We started this venture with more "songs" initially. We even demo'd a few tunes. I had written a sad country song and thought her vocals would sound so beautiful singing it. But we both looked at each other and thought “Yea, this is nice but its not what we want to do now.” It sounded good, but it was too safe. Un-stimulating. So, what if we planted an apple tree, and the apples grew blue instead of red? The possibilities are endless if you want them to be, but it takes the right person and moment in time to make it work, and now happens to be that time.
How did Cate come up with the name DRINKS?
Presley: I think she asked for a band name for Christmas, and Santa was so kind and gave it to her. God bless him.
Where was the Drinks album Hermits on Holiday recorded and how long did it take? How did you split up instrument duties?
We wrote all the music in Ty (Segall) and (John) Dwyer's rehearsal room in LA. They were super cool about us using it for a week straight. Then we took that musical mess to a studio called Comp-Ny, with good friends Rob Barbato and Drew Fischer recording and engineering it. Then we called up Nick Murray for drums. We might have been annoying for him at first, because we barely played him anything.

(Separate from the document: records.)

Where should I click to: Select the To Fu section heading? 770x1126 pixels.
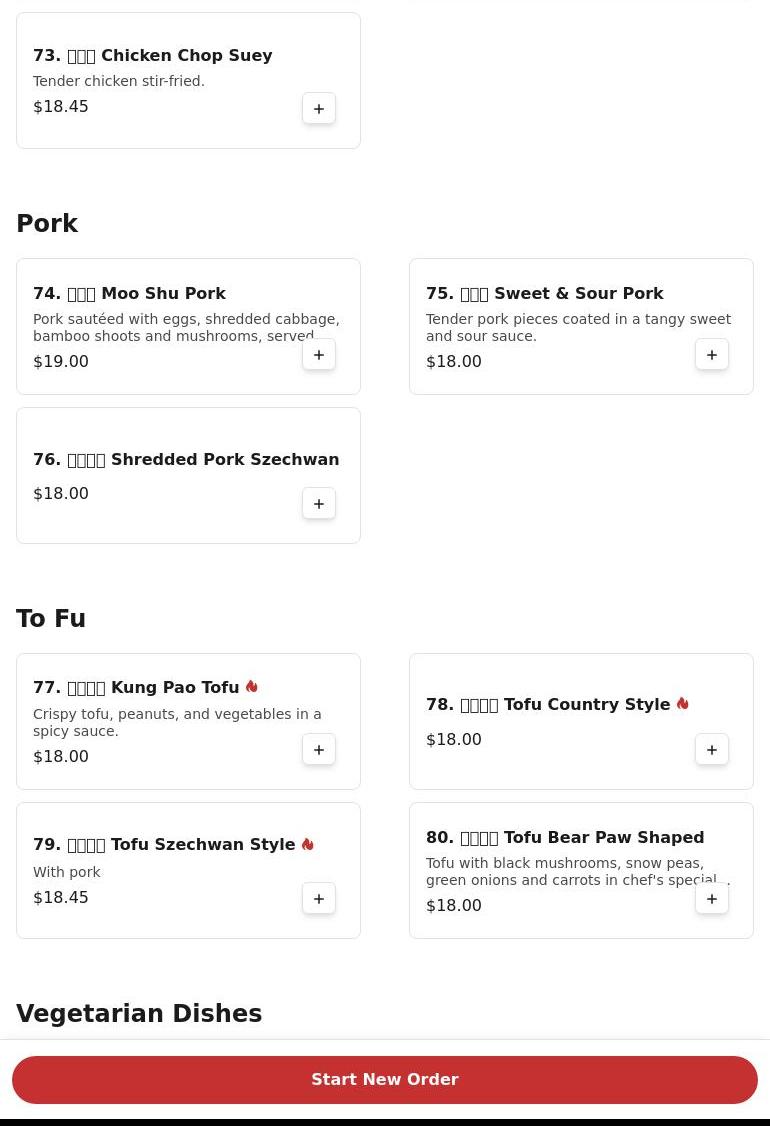pos(51,619)
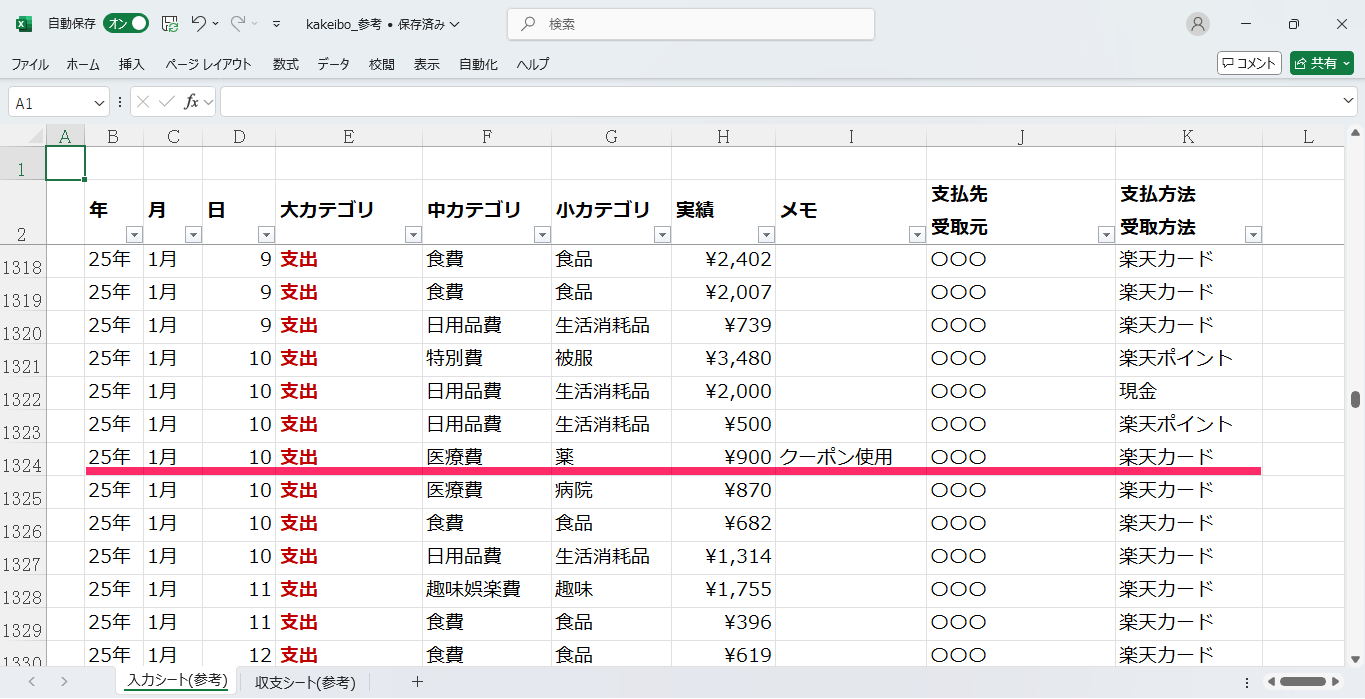Click the redo arrow icon
The image size is (1365, 699).
pyautogui.click(x=238, y=23)
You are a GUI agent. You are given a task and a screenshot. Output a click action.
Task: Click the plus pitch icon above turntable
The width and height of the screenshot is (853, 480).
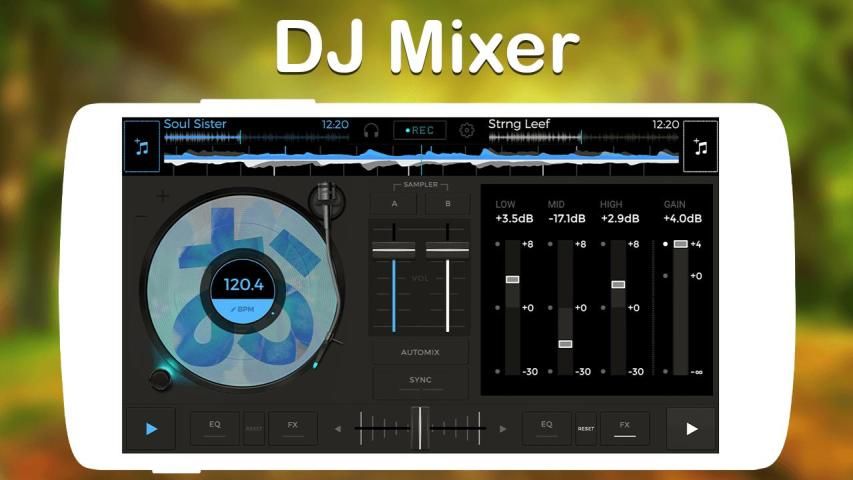(x=163, y=196)
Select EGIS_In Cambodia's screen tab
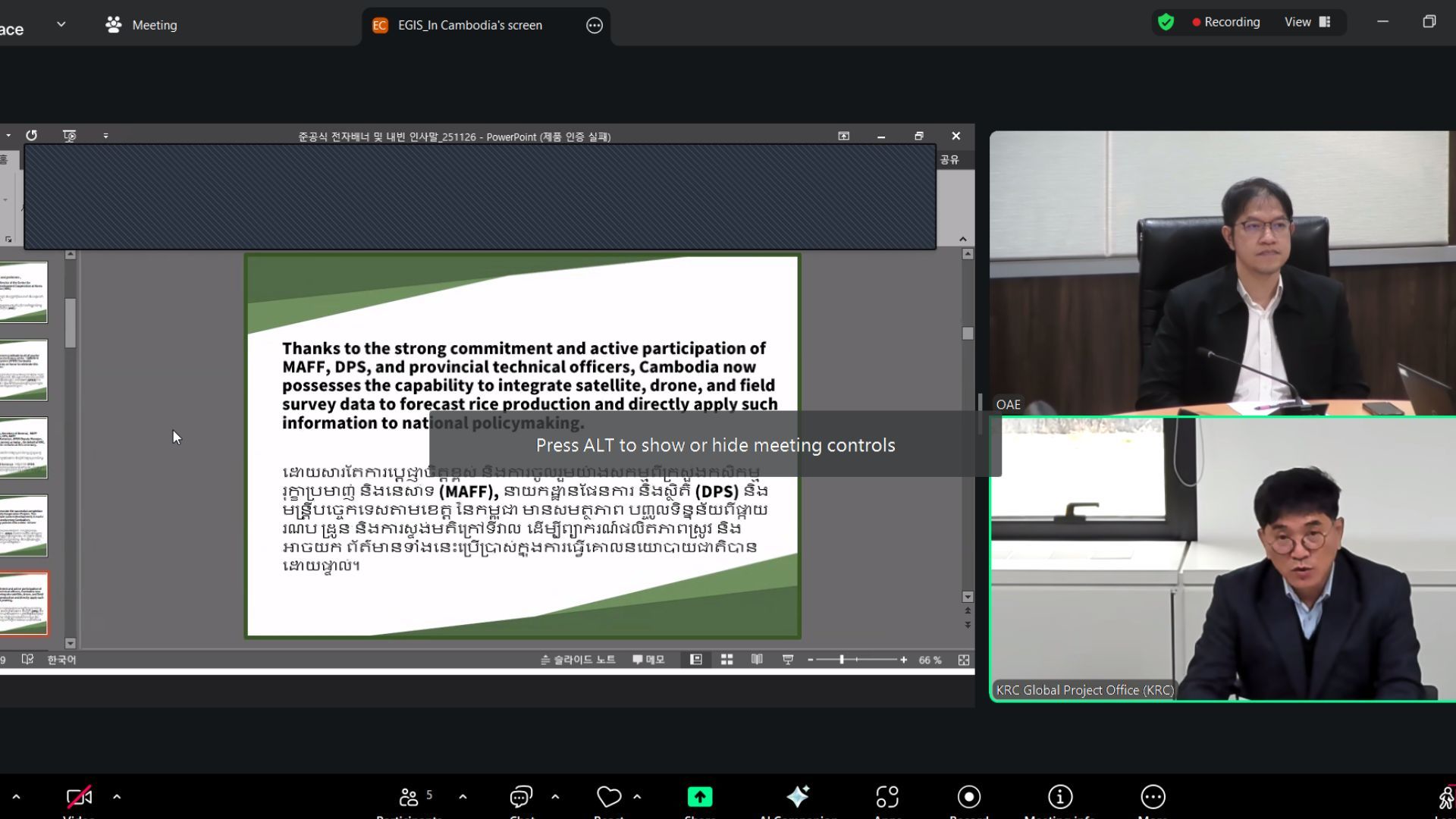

There was no preparation or time to sit with it, but that was the point. He's such an amazing drummer I knew he'd pull it off and play really cool shit in an improvised setting. That "play what comes natural" thing was ultimately the point of the record. Needless to say, everything he played was fucking cool. As far as splitting up instrument duties, it was a musical chairs thing with Cate and I. Whoever had a bass line became the bass player. Have a guitar line? Then you’re the guitarist, vocalist, etc.
You started BIRTH records to release a Jessica Pratt album, but since then you’ve released a couple other things, including the US version of Hermits on Holiday. How active are you trying to stay with that label? Any upcoming releases you want to talk about?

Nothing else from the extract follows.